IARCS Verification Seminar Series




Title: INTERLEAVE: A Faster Symbolic Algorithm for Maximal End Component Decomposition

Speaker: Ramneet Singh   (bio) (bio)


Ramneet Singh is currently an AI Researcher at Proximal, working on synthetic RL environment generation for post-training of LLMs. Prior to this, he was a Research Fellow at Microsoft Research India, working on AI agents for large-scale software engineering tasks. He acquired a background in formal methods at IIT Delhi and Georgia Tech, where the work being presented was done as part of his Master's Thesis. He loves thinking about how to formally specify system behaviour and believes it has become even more important today.




When: Friday, 11 September 2026 at 1500 hrs (IST)  

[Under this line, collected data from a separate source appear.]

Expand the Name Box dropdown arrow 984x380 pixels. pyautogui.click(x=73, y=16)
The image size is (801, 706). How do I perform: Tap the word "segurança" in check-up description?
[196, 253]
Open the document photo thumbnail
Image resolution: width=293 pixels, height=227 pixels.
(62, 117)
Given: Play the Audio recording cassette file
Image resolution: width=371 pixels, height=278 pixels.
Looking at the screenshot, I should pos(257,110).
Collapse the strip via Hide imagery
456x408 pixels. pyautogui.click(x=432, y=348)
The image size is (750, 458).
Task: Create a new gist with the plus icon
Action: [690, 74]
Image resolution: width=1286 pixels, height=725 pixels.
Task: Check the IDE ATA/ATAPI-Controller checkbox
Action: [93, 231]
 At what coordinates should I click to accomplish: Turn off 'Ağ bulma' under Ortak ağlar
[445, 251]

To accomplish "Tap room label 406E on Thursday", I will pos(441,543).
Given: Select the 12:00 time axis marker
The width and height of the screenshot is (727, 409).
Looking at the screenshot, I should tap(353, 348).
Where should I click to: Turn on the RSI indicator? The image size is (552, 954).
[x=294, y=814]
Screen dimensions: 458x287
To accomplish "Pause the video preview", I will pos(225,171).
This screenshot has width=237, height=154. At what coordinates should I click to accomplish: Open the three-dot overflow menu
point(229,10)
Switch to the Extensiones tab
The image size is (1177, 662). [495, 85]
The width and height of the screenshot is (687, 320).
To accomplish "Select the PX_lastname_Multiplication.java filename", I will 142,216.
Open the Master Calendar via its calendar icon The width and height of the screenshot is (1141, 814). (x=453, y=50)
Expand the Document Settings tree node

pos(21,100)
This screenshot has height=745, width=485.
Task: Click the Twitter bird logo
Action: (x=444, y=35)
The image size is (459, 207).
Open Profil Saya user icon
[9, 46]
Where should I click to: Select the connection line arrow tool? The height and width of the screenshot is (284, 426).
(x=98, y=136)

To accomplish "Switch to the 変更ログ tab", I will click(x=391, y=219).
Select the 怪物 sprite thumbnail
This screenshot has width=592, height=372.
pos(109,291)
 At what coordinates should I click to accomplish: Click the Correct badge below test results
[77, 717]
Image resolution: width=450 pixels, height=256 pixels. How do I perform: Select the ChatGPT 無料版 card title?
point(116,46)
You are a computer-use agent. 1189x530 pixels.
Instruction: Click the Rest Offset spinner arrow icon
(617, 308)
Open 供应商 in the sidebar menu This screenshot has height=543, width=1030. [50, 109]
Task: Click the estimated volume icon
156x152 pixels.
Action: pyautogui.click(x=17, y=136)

Meeting Details: Zoom link, ID: 891 6409 4870, Passcode: 082194

Abstract:
The talk presents a novel symbolic algorithm for the Maximal End Component (MEC) decomposition of a Markov Decision Process (MDP). The key idea behind our algorithm INTERLEAVE is to interleave the computation of Strongly Connected Components (SCCs) with eager elimination of redundant state-action pairs, rather than performing these computations sequentially as done by existing state-of-the-art algorithms. Even though our approach has the same complexity as prior works, an empirical evaluation of INTERLEAVE on the standardized Quantitative Verification Benchmark Set demonstrates that it solves 19 more benchmarks (out of 379) than the closest previous algorithm. On the 149 benchmarks that prior approaches can solve, we demonstrate a 3.81x average speedup in runtime.